··· MATERIAL SUPPLIED
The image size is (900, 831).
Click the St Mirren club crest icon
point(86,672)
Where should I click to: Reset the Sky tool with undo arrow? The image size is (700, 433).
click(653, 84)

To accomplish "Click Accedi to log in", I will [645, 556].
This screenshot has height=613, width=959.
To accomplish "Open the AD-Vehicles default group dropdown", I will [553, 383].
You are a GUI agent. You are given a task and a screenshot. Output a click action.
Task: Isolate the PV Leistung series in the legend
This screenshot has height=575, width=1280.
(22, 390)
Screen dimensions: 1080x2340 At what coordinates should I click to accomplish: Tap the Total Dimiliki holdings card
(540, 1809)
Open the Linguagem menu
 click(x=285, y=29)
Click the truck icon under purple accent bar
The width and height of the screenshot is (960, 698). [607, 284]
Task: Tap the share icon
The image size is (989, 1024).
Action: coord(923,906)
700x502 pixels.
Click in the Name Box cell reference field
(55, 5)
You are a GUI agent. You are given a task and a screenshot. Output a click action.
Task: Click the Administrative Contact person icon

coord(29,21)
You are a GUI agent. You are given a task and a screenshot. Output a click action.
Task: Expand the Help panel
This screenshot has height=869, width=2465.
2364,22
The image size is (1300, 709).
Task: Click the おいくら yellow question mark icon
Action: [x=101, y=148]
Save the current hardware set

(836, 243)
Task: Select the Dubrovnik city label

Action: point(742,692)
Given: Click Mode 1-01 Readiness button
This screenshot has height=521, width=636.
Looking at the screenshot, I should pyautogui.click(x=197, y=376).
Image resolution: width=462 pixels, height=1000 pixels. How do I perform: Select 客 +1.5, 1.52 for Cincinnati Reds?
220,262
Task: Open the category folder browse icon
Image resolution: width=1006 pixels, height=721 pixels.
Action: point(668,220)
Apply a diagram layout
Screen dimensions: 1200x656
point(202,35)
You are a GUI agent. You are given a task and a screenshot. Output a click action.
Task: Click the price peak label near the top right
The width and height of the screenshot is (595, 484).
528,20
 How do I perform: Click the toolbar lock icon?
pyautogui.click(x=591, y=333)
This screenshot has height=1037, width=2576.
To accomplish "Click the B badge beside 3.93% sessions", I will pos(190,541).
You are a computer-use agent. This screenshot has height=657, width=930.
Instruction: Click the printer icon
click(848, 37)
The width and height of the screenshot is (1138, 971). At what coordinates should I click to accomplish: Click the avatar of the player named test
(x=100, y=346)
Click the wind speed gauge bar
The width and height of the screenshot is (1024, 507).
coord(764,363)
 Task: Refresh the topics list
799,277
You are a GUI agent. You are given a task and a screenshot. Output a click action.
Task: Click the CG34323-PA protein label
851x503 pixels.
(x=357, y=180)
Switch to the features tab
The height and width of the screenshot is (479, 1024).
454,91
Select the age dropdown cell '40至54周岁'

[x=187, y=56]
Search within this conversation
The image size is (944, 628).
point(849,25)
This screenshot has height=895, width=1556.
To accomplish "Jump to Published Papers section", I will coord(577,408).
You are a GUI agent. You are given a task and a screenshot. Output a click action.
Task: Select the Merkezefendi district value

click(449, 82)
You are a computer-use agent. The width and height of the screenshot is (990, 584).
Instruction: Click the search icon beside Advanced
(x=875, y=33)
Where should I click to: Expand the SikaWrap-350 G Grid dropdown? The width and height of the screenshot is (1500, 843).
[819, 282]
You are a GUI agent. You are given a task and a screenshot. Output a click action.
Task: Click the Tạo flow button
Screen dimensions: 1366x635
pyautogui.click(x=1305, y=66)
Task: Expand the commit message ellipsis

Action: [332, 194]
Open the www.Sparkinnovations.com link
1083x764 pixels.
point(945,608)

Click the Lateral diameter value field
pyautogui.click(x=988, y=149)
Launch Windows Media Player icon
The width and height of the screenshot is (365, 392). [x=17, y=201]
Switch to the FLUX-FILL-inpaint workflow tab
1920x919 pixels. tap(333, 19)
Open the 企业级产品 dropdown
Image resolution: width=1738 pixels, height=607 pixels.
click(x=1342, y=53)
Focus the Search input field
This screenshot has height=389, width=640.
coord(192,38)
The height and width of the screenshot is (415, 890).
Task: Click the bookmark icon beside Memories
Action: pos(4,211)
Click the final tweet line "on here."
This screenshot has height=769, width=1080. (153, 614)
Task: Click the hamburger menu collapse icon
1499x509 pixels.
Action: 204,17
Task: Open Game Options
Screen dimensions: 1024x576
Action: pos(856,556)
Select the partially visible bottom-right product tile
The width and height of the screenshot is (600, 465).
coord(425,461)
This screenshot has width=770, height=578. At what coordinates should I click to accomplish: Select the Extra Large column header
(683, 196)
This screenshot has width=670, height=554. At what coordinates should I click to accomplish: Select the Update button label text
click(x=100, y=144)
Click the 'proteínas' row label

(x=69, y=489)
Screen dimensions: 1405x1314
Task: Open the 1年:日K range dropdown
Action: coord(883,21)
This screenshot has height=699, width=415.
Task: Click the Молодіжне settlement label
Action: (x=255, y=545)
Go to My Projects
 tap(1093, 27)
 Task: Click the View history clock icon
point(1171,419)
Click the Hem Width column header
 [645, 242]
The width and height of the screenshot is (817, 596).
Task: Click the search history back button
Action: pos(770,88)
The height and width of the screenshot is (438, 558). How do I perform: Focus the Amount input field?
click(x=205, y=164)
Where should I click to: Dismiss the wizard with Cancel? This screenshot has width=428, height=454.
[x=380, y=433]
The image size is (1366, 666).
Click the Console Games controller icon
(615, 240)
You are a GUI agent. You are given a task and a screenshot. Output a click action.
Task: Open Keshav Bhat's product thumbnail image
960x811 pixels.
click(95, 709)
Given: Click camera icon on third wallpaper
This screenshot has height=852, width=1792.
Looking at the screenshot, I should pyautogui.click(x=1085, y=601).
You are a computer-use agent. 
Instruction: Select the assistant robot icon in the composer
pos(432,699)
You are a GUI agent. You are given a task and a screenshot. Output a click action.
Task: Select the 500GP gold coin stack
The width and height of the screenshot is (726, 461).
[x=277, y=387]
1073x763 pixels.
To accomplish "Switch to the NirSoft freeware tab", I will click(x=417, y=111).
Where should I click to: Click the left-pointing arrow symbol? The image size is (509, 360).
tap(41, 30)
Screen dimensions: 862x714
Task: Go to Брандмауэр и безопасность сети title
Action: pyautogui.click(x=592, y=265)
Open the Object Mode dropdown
······
Each line of the listing needs to be transcribed exactly.

The image size is (900, 831).
Click the St Mirren club crest icon
point(86,672)
Where should I click to: Reset the Sky tool with undo arrow? The image size is (700, 433).
click(653, 84)

To accomplish "Click Accedi to log in", I will [645, 556].
This screenshot has height=613, width=959.
To accomplish "Open the AD-Vehicles default group dropdown", I will [553, 383].
You are a GUI agent. You are given a task and a screenshot. Output a click action.
Task: Isolate the PV Leistung series in the legend
This screenshot has height=575, width=1280.
(22, 390)
Screen dimensions: 1080x2340 At what coordinates should I click to accomplish: Tap the Total Dimiliki holdings card
(540, 1809)
Open the Linguagem menu
 click(x=285, y=29)
Click the truck icon under purple accent bar
The width and height of the screenshot is (960, 698). [607, 284]
Task: Tap the share icon
The image size is (989, 1024).
Action: coord(923,906)
700x502 pixels.
Click in the Name Box cell reference field
(55, 5)
You are a GUI agent. You are given a task and a screenshot. Output a click action.
Task: Click the Administrative Contact person icon

coord(29,21)
You are a GUI agent. You are given a task and a screenshot. Output a click action.
Task: Expand the Help panel
This screenshot has height=869, width=2465.
2364,22
The image size is (1300, 709).
Task: Click the おいくら yellow question mark icon
Action: [x=101, y=148]
Save the current hardware set

(836, 243)
Task: Select the Dubrovnik city label

Action: point(742,692)
Given: Click Mode 1-01 Readiness button
This screenshot has height=521, width=636.
Looking at the screenshot, I should pyautogui.click(x=197, y=376).
Image resolution: width=462 pixels, height=1000 pixels. How do I perform: Select 客 +1.5, 1.52 for Cincinnati Reds?
220,262
Task: Open the category folder browse icon
Image resolution: width=1006 pixels, height=721 pixels.
Action: point(668,220)
Apply a diagram layout
Screen dimensions: 1200x656
point(202,35)
You are a GUI agent. You are given a task and a screenshot. Output a click action.
Task: Click the price peak label near the top right
The width and height of the screenshot is (595, 484).
528,20
 How do I perform: Click the toolbar lock icon?
pyautogui.click(x=591, y=333)
This screenshot has height=1037, width=2576.
To accomplish "Click the B badge beside 3.93% sessions", I will pos(190,541).
You are a computer-use agent. This screenshot has height=657, width=930.
Instruction: Click the printer icon
click(848, 37)
The width and height of the screenshot is (1138, 971). At what coordinates should I click to accomplish: Click the avatar of the player named test
(x=100, y=346)
Click the wind speed gauge bar
The width and height of the screenshot is (1024, 507).
coord(764,363)
 Task: Refresh the topics list
799,277
You are a GUI agent. You are given a task and a screenshot. Output a click action.
Task: Click the CG34323-PA protein label
851x503 pixels.
(x=357, y=180)
Switch to the features tab
The height and width of the screenshot is (479, 1024).
454,91
Select the age dropdown cell '40至54周岁'

[x=187, y=56]
Search within this conversation
The image size is (944, 628).
point(849,25)
This screenshot has height=895, width=1556.
To accomplish "Jump to Published Papers section", I will coord(577,408).
You are a GUI agent. You are given a task and a screenshot. Output a click action.
Task: Select the Merkezefendi district value

click(449, 82)
You are a computer-use agent. The width and height of the screenshot is (990, 584).
Instruction: Click the search icon beside Advanced
(x=875, y=33)
Where should I click to: Expand the SikaWrap-350 G Grid dropdown? The width and height of the screenshot is (1500, 843).
[819, 282]
You are a GUI agent. You are given a task and a screenshot. Output a click action.
Task: Click the Tạo flow button
Screen dimensions: 1366x635
pyautogui.click(x=1305, y=66)
Task: Expand the commit message ellipsis

Action: [332, 194]
Open the www.Sparkinnovations.com link
1083x764 pixels.
point(945,608)

Click the Lateral diameter value field
pyautogui.click(x=988, y=149)
Launch Windows Media Player icon
The width and height of the screenshot is (365, 392). [x=17, y=201]
Switch to the FLUX-FILL-inpaint workflow tab
1920x919 pixels. tap(333, 19)
Open the 企业级产品 dropdown
Image resolution: width=1738 pixels, height=607 pixels.
click(x=1342, y=53)
Focus the Search input field
This screenshot has height=389, width=640.
coord(192,38)
The height and width of the screenshot is (415, 890).
Task: Click the bookmark icon beside Memories
Action: pos(4,211)
Click the final tweet line "on here."
This screenshot has height=769, width=1080. (153, 614)
Task: Click the hamburger menu collapse icon
1499x509 pixels.
Action: 204,17
Task: Open Game Options
Screen dimensions: 1024x576
Action: pos(856,556)
Select the partially visible bottom-right product tile
The width and height of the screenshot is (600, 465).
coord(425,461)
This screenshot has width=770, height=578. At what coordinates should I click to accomplish: Select the Extra Large column header
(683, 196)
This screenshot has width=670, height=554. At what coordinates should I click to accomplish: Select the Update button label text
click(x=100, y=144)
Click the 'proteínas' row label

(x=69, y=489)
Screen dimensions: 1405x1314
Task: Open the 1年:日K range dropdown
Action: coord(883,21)
This screenshot has height=699, width=415.
Task: Click the Молодіжне settlement label
Action: (x=255, y=545)
Go to My Projects
 tap(1093, 27)
 Task: Click the View history clock icon
point(1171,419)
Click the Hem Width column header
 [645, 242]
The width and height of the screenshot is (817, 596).
Task: Click the search history back button
Action: pos(770,88)
The height and width of the screenshot is (438, 558). How do I perform: Focus the Amount input field?
click(x=205, y=164)
Where should I click to: Dismiss the wizard with Cancel? This screenshot has width=428, height=454.
[x=380, y=433]
The image size is (1366, 666).
Click the Console Games controller icon
(615, 240)
You are a GUI agent. You are given a task and a screenshot. Output a click action.
Task: Open Keshav Bhat's product thumbnail image
960x811 pixels.
click(95, 709)
Given: Click camera icon on third wallpaper
This screenshot has height=852, width=1792.
Looking at the screenshot, I should pyautogui.click(x=1085, y=601).
You are a computer-use agent. 
Instruction: Select the assistant robot icon in the composer
pos(432,699)
You are a GUI agent. You are given a task and a screenshot. Output a click action.
Task: Select the 500GP gold coin stack
The width and height of the screenshot is (726, 461).
[x=277, y=387]
1073x763 pixels.
To accomplish "Switch to the NirSoft freeware tab", I will click(x=417, y=111).
Where should I click to: Click the left-pointing arrow symbol? The image size is (509, 360).
tap(41, 30)
Screen dimensions: 862x714
Task: Go to Брандмауэр и безопасность сети title
Action: pyautogui.click(x=592, y=265)
Open the Object Mode dropdown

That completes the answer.